**Exercise aim**
Give back exactly the lines of the material below that start at the line containing "You are a computer-use agent. Image" and end at the line containing "Screen dimensions: 1280x772", and no others.

**Data to use**
────────────────────
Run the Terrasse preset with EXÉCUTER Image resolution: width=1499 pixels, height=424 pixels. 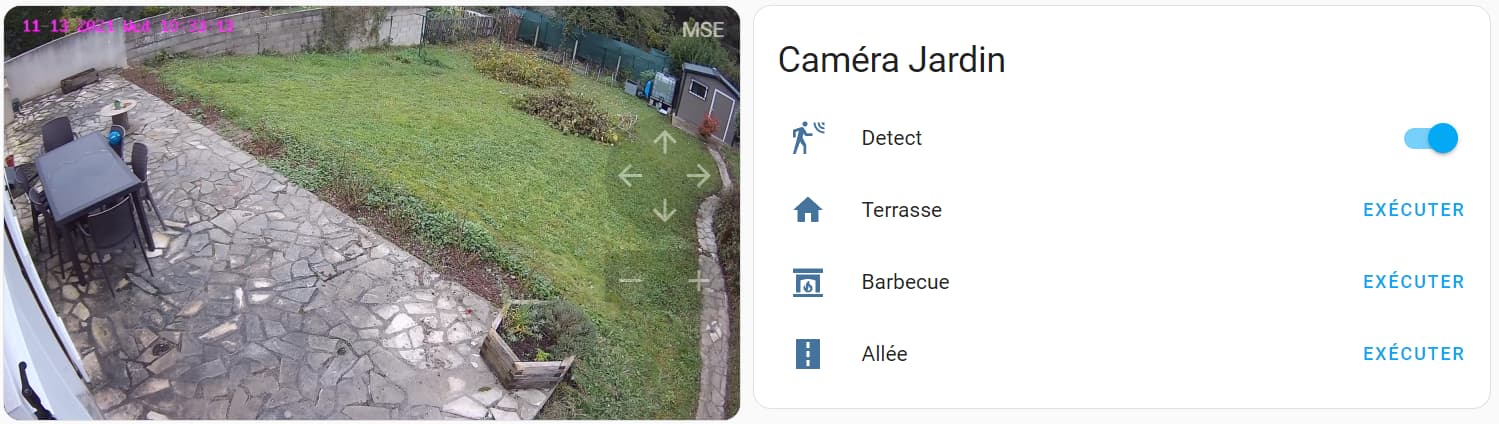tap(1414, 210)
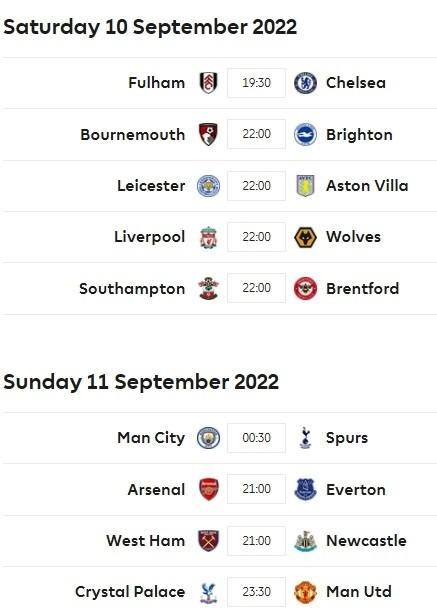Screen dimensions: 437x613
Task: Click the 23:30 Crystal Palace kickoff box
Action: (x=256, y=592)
────────────────────
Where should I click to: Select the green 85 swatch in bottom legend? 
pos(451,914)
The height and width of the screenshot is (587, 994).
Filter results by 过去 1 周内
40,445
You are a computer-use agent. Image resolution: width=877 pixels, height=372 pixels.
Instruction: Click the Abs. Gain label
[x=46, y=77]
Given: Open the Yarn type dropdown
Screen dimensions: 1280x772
────────────────────
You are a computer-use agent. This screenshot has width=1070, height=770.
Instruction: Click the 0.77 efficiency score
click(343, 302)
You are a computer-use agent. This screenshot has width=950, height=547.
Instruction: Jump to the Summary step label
────────────────────
**Response area**
You are a computer-use agent. Image resolution: width=877 pixels, height=372 pixels.
Instruction: Click the Abs. Gain label
[x=46, y=77]
Given: Open the Yarn type dropdown
Screen dimensions: 1280x772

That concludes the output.